После поглощения Гулда газета New York Times опубликовала разоблачительный материал под заголовком:
ПРЕДАТЕЛЬСТВО ОБЩЕСТВЕННОГО ДОВЕРИЯ
Скандал с акциями на Элеваторной дороге: как клика Гулдов получила свой нынешний контроль
Игнорируя собственную фактологически точную критику «Манхэттена» и его позиции, «Таймс» разглагольствовала о том, что «ежедневный листок», принадлежащий Гулду, «претендующий на влияние как газета», был «использован для того, чтобы обрушить акции „Манхэттена“ и обесценить ценность надземных железных дорог в целом». Далее «Таймс» заявила: «Нет более позорной главы в истории биржевой торговли, чем та, в которой описываются операции Джея Гулда, Рассела Сейджа, Сайруса У. Филда и их сообщников по получению контроля над системой надземных железных дорог в Нью-Йорке…Нет ничего удивительного в том, что мистер Гулд и его сообщники прибегают к любым доступным им средствам, чтобы получить контроль над чужой собственностью с помощью акций, которые должны напугать или заставить ее владельцев уступить ее за бесценок. Мы никогда не ожидали, что они будут придирчиво относиться к правам других людей или интересам общества, если представится возможность положить миллионы долларов в свои карманы…Но удивительным и позорным является то, с какой легкостью им удалось использовать офис генерального прокурора и Верховный суд этого штата для достижения своей цели».[449]
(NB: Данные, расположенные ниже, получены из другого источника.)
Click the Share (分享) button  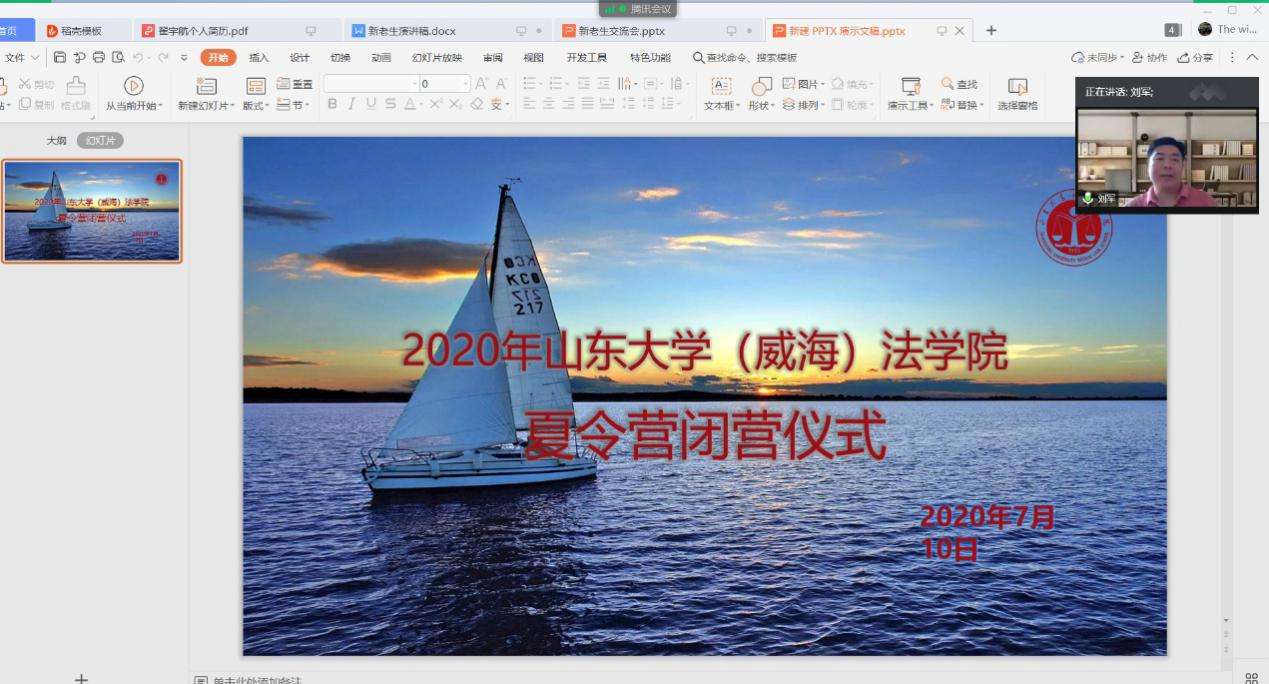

На фоне этих ставших уже привычными придирок и критики его деятельности Гулд мог сидеть сложа руки и наблюдать, как три ключевых столпа его огромного и долгосрочного состояния застывают на месте: западные железные дороги, Western Union и Manhattan Elevated. Этот золотой треугольник владений станет узлом его богатства и власти на оставшиеся ему одиннадцать лет. Однако в этом треугольнике также находился мрачный, темный и немыслимый реликт более голодных дней. Гнусная репутация Гулда, менее нужная сейчас, чем когда-либо прежде, но от которой невозможно было избавиться, продолжала преследовать его с таким упорством, с которым может сравниться разве что Мрачный Жнец.